== PAGE TEXT ==

§

Our talented researchers are committed to creating robots that can solve some the world’s biggest challenges. Every day we are developing new and more advanced technologies so robots can see, understand and adapt to complex, unstructured and dynamically challenging environments much like humans do.
We have created a vast array of robots including unmanned vehicles, underwater reef-protecting robots, vegetable-picking machines and robots that can operate in surgery.
If you are interested in visiting us and seeing our robots in action, please contact us.
ARCDP-2
Aerial drone for autonomous navigation, exploration, mapping, and target finding in GPS-denied environments such as below the forest canopy and indoor environments. It can be used in search and rescue operations and inspection of indoor environments.
Benchbot
Benchbot: Adept Patrolbot + onboard GPU - software that allows researchers to explore the performance of their novel research in photorealistic 3D simulation and on real robot platforms, with only a few lines of code
Harvey
Harvey, the robotic capsicum harvester, is an agriculture robot prototype designed to robotically identify and harvest capsicums. Harvey’s robotic arm has a camera and a unique cutting tool attached. Using data from the camera, the robot creates a 3D model of each fruit and its surroundings, and then plans and controls the robotic arm and cutting tool as it locates and detaches the fruit.
ARCDP-1
Aerial drone for autonomous navigation, exploration, mapping, and target finding in GPS-denied environments such as below the forest canopy and indoor environments. It can be used in search and rescue operations and inspection of indoor environments.
RangerBot
RangerBot significantly extends the capabilities of its predecessor, the COTSbot, and exploits real-time on-board vision for navigation, obstacle detection and management tasks. Its unique design and intuitive user interface provides coral reef managers, researchers, and community groups with a targeted, affordable and reconfigurable solution for upscaling monitoring and managing reef ecosystems worldwide.
ARCDP-3
Aerial drone for autonomous navigation, exploration, mapping, and target finding in GPS-denied environments such as below the forest canopy and indoor environments. It can be used in search and rescue operations and inspection of indoor environments.
Cartman
Cartman is a Cartesian robot that won the 2017 Amazon Robotics Challenge in Japan. It can move along three axes at right angles to each other, like a gantry crane, and features a rotating gripper that allows it to pick up items using either suction or a simple two-finger grip.
Agbot II
AgBot II is equipped with cameras, sensors and software and is designed to work in autonomous groups to navigate, detect and classify weeds and manage them either chemically or mechanically as well as apply fertilizer for site specific crop management.
It was designed so it can be transported as a flat pack and assembled like Ikea furniture and carries 200 litres of herbicide as well as mechanical hoes.
Baxter
Rethink Robotics Baxter Robot
Pepper
Social robots: SoftBank Robotics Pepper robot & Mobile manipulation platform (Omron LD60 + Franka-Emika Panda)
LarvalBot
Autonomous underwater robot adapted from RangerBot
Frontier drone
UAVs employed to enable research in spatial ecology, GPS denied environments, air quality sampling, path planning and navigation
RAVEN-II with multiple SnakeBots
Endoscopic surgery robot: Applied Dexterity Raven.
Carlie
Carlie is a scaled down version of a full-size autonomous car, with a range of camera sensors and on-board computer capability. Four of these mobile robotic platforms were created and are used for research, engagement and outreach purposes.
Franka-Emika Panda Manipulation Arm
The Panda robot gripper is capable of exerting a continuous gasping force of 70 N (and a maximum force of 140 N) and can lift up to 3 kg. The maximum width of the open gripper is 80 mm. Which allows this FRANKA EMIKA robotic arm to lift a wide variety of objects.
SnakeBot
A world-first, Snakebot has seen surgeons and roboticists join forces to explore how autonomous and semi-autonomous robots could be used in surgery, using keyhole surgery in the knee as a way to explore the technology. Snakebot has the potential to revolutionise surgery and promises enormous benefit to the developing world where there is a shortage of surgeons trained in specialised procedures.

§

== PROBLEM SET ==
A: Please copy the robotics page word for word from "Franka-Emika Panda Manipulation" to "in specialised procedures.".
B: According to the robotics page, what competition did Cartman win, and in what year?
C: Condense the paragraph of the robotics page that begins "Harvey, the robotic capsicum harvester" into a short bulleted list of its main facts.

== INFORMATION GIVEN ==
§

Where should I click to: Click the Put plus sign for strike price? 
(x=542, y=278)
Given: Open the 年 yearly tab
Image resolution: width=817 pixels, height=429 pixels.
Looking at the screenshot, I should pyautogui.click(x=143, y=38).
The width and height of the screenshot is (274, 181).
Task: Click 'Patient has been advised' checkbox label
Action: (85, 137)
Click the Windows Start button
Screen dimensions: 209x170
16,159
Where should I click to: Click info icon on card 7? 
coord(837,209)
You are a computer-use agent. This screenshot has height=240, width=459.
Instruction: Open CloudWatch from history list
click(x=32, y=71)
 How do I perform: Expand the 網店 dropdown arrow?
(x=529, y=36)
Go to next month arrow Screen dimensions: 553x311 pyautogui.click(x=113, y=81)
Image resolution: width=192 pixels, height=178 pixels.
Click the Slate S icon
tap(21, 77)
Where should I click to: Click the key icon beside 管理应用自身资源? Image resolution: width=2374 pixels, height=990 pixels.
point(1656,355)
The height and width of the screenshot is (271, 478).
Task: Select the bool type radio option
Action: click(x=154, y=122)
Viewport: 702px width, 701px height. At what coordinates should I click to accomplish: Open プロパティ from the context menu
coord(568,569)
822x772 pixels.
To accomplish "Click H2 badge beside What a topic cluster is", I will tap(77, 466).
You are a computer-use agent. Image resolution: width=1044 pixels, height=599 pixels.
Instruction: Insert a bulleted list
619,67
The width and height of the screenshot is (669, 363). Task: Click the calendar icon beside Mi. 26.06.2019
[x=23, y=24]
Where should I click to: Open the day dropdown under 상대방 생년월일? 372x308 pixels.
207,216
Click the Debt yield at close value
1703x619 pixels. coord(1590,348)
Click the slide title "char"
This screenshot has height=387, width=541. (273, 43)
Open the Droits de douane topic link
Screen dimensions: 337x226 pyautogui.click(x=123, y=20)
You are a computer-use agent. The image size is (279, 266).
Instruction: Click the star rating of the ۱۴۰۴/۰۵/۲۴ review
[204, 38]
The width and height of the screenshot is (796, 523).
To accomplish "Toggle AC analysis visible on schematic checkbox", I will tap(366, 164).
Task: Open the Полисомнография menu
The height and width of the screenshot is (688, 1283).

§

== ANSWERS ==
A:
Franka-Emika Panda Manipulation Arm
The Panda robot gripper is capable of exerting a continuous gasping force of 70 N (and a maximum force of 140 N) and can lift up to 3 kg. The maximum width of the open gripper is 80 mm. Which allows this FRANKA EMIKA robotic arm to lift a wide variety of objects.
SnakeBot
A world-first, Snakebot has seen surgeons and roboticists join forces to explore how autonomous and semi-autonomous robots could be used in surgery, using keyhole surgery in the knee as a way to explore the technology. Snakebot has the potential to revolutionise surgery and promises enormous benefit to the developing world where there is a shortage of surgeons trained in specialised procedures.

B: Cartman won the 2017 Amazon Robotics Challenge in Japan.

C:
- Harvey is an agriculture robot prototype that identifies and harvests capsicums.
- Its robotic arm carries a camera and a unique cutting tool.
- It uses camera data to build a 3D model of each fruit and its surroundings.
- It then plans and controls the arm and cutting tool to locate and detach the fruit.